One of the most keenly anticipated books of the bestselling Horus Heresy series, A Thousand Sons tells one half of the epic story of the destruction of Prospero, the Thousand Sons’ homeworld, from the perspective of the Thousand Sons themselves.
The other half of the story, told from the point of view of the Space Wolves, is to be written by Dan Abnett in Prospero Burns; however, despite The Black Library’s intention to release both books simultaneously, Mr. Abnett’s recent ill health has forced them to push back the release of his book by a year!
Disappointing? Certainly; however, A Thousand Sons is no mere placeholder. It is, in fact, a masterpiece.
The story begins on a planet recently brought into the fold of the ever-growing Imperium of man by the Thousand Sons. McNeill brings you into his world from the first page and steadily opens it out as the story progresses. There is a lot to absorb, particularly about the somewhat unusual structure of the Thousand Sons’ Legion, but it is all revealed in good time. Considering that one of the underlying themes of the book is the slow, painstaking search for knowledge, there is more than a little congruity in McNeill’s gradually built picture of his title protagonists and the warrior-scholar path they follow.
All of the characters, both those familiar to long-term Warhammer 40,000 fans and those new to the world, are beautifully and vividly portrayed and really do bring something unique with them to the storyline. Certain reviewers have criticised the glut of personalities in some of the Horus Heresy books, and in some cases my experience has resonated with this critique. However, McNeill’s characters here, though many in number, never become forgettable, and at no point in the book did I need to check the dramatis personae to remind myself whom I was reading about. This is no mean feat from a writer’s perspective and really highlights, for me, the tremendous talent that Graham McNeill brings to the table when he puts pen to paper.

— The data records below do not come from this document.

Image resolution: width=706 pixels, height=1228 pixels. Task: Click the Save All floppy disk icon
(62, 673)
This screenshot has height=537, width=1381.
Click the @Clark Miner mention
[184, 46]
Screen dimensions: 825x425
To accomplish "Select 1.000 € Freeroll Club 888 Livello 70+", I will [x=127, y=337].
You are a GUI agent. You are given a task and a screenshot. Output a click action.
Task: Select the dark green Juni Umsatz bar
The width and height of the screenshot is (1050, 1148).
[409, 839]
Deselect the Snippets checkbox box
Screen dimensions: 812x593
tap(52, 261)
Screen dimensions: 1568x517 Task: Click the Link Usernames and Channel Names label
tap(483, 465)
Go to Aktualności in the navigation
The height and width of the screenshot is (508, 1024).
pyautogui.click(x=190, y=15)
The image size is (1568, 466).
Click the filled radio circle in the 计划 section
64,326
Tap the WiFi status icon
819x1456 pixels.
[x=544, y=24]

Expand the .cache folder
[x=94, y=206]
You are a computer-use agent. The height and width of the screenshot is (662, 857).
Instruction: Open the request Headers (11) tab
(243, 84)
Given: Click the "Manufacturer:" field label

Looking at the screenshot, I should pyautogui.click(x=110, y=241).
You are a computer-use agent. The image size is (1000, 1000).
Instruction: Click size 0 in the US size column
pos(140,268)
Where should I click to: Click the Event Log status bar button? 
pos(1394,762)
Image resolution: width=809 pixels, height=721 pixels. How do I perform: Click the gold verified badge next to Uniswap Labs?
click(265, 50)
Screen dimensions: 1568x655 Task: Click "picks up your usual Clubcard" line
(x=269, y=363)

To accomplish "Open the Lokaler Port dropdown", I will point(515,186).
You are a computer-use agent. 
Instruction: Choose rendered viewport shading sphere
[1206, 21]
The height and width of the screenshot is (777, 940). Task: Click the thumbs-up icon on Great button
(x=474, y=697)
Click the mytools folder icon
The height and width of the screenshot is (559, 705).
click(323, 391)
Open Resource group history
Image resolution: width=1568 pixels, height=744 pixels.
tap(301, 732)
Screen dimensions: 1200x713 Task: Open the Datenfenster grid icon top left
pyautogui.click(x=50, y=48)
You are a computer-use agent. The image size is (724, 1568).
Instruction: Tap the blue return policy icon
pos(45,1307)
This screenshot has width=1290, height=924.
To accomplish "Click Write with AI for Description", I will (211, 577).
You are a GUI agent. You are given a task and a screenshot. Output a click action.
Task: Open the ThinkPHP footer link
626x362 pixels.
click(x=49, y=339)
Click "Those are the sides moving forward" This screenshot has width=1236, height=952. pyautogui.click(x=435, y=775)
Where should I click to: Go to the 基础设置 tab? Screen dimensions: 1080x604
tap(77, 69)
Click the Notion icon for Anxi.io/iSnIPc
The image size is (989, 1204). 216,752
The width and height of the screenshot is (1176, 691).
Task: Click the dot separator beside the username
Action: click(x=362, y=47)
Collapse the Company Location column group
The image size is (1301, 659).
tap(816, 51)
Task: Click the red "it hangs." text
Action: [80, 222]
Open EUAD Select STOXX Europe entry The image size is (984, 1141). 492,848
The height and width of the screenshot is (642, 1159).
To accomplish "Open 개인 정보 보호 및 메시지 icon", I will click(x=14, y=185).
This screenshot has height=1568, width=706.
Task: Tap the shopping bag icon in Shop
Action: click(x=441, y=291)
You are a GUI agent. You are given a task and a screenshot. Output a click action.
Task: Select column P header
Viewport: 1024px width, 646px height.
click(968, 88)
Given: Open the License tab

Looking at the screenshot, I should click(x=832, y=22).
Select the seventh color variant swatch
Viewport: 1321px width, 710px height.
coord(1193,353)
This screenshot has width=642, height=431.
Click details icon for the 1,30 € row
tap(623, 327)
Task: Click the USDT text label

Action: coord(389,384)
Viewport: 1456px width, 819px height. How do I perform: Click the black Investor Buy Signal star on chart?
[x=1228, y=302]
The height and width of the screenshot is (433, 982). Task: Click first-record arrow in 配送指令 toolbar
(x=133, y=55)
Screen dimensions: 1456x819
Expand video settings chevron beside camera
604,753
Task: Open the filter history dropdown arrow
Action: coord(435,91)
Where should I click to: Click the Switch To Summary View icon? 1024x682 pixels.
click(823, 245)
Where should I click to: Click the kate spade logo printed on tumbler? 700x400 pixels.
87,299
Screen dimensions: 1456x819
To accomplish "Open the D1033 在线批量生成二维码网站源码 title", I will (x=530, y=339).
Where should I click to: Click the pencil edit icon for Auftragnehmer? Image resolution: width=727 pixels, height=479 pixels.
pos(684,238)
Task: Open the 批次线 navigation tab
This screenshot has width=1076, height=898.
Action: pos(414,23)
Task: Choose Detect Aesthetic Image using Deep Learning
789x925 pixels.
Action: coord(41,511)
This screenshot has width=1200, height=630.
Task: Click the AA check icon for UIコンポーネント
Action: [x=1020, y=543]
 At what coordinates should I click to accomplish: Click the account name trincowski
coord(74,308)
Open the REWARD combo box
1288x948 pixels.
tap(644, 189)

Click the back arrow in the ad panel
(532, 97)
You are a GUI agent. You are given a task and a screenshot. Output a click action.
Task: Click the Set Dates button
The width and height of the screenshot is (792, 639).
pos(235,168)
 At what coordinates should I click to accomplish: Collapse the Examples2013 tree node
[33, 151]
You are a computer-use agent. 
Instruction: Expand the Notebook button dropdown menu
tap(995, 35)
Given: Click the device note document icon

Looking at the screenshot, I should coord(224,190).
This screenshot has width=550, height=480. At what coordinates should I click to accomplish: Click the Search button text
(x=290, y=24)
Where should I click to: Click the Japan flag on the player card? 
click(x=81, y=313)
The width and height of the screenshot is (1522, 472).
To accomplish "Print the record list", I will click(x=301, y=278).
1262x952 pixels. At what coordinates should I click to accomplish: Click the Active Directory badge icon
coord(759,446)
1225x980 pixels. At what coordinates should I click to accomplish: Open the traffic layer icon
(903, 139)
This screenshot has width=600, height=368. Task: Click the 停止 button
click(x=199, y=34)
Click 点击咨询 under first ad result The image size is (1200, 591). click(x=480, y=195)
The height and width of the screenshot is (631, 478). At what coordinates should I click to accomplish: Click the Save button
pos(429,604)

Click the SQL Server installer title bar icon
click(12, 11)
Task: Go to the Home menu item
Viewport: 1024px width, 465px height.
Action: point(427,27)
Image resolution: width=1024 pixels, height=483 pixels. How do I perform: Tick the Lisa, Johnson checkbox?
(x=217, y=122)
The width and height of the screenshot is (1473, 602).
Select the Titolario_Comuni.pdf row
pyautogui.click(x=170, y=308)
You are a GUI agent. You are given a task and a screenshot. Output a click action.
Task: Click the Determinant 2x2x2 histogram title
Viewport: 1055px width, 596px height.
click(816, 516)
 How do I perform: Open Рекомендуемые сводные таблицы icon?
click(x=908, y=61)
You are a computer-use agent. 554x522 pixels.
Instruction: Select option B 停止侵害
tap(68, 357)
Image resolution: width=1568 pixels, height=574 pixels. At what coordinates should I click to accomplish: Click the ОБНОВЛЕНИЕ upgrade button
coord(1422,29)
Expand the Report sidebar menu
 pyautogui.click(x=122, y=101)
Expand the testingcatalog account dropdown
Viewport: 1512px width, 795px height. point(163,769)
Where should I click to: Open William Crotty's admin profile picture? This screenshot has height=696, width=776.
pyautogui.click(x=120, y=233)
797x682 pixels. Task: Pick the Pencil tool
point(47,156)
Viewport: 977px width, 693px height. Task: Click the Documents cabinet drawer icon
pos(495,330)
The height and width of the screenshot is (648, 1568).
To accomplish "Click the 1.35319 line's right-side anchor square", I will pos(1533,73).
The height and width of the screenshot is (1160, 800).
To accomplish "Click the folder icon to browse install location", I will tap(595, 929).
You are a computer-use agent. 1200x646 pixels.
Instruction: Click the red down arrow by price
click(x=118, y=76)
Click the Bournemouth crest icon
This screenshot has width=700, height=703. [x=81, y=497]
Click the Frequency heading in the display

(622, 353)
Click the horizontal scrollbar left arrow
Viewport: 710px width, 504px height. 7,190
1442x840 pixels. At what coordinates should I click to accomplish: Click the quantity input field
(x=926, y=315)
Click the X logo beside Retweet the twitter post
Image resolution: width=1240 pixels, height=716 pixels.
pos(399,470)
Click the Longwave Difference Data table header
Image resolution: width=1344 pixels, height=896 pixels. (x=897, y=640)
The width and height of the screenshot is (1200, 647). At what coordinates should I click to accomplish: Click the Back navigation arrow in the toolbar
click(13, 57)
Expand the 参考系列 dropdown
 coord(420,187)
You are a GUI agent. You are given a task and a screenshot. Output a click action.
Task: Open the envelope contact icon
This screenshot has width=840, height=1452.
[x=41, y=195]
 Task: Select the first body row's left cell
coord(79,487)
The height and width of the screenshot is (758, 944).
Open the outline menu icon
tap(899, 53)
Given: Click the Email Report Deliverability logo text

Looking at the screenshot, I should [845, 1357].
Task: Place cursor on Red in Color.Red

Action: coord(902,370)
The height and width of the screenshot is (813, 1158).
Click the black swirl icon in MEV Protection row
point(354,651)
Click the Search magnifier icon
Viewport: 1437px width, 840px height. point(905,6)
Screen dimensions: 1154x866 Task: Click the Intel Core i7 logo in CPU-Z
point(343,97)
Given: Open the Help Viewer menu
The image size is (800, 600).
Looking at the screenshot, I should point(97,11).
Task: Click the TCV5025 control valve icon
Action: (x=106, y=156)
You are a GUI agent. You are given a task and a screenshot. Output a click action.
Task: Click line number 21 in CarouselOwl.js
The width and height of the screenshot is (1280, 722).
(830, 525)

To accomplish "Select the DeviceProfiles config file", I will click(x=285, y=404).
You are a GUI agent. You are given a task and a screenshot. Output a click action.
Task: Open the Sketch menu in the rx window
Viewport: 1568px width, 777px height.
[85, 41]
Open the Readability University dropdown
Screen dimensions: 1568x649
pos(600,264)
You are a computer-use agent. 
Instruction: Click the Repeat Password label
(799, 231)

One of the real black arts in writing novels in this series is the bringing to life of characters that have long occupied the role of legends in the Warhammer 40,000 mythos. Some authors have managed it well, some have been rather hit and miss, and some have completely missed the mark. McNeill’s portrayal of the two Primarchs at the centre of the story is, frankly, masterful. Both Magnus, the primarch of the Thousand Sons, and Leman Russ, the primarch of the Space Wolves, carry an immense power that leaps off the page. Their interactions throughout the book are nothing short of electric, and the way they relate to their respective legions really highlights their wildly different personalities. Magnus comes across as a wise and deeply knowledgeable father figure and for me remained a sympathetic character throughout. Again this is no mean feat, considering that Magnus is traditionally one of the “bad guys” of the 40k universe. In fact, I have to say that this is one of the things I really love about this series. It takes characters from very black and white stories of good and evil (as told from the perspective of the Imperium, of course) and shows you the many shades of grey and the very human tragedies at the centre of those stories. This book is a paragon of that model.
The action scenes, that other staple of military science fiction, are very well written and convey a very clear picture of what’s happening without ever feeling cumbersome. The story is also interspersed with “ancient history” references which, while normally the mother of all SF cliches, in the context of a Space Marine legion obsessed with the gathering and hoarding of knowledge, actually works rather well. Added to that is the fact that the “ancient” knowledge referenced by McNeil’s characters is actually rather interesting and off the beaten path.
McNeill has also answered a long-held question of mine regarding Space Marines. Are they nothing but genetically engineered killing machines with the emotional range of your average psychopath, or is that simply the propaganda that goes with their appearance? McNeill paints them as both more and less than human. He describes them in the throes of powerful emotions that require lengthy training to bring under control and shows them in relationships that clearly require a significant emotional range. And yet their extraordinary abilities and functional immortality sets them apart from humanity. I felt that this dichotomy was beautifully portrayed by the author and provides a poignant subtext to an already powerful story.
Another notable characterisic of this book is its length. Weighing in at a hefty 558 pages, it is the longest book in the series thus far. This is a good thing as far as I’m concerned, in that it has really given McNeill the space to create an epic tale that explores the emotive themes of loyalty, brotherhood, and betrayal from the perspective of post-human warriors whose very being lends intensity to these oft-explored concepts.
As I think is clear from the above, I have found the book to be a terrific read and would have no hesitation in recommending it to anyone inclined towards science fiction whether they are Warhammer 40k fans or not.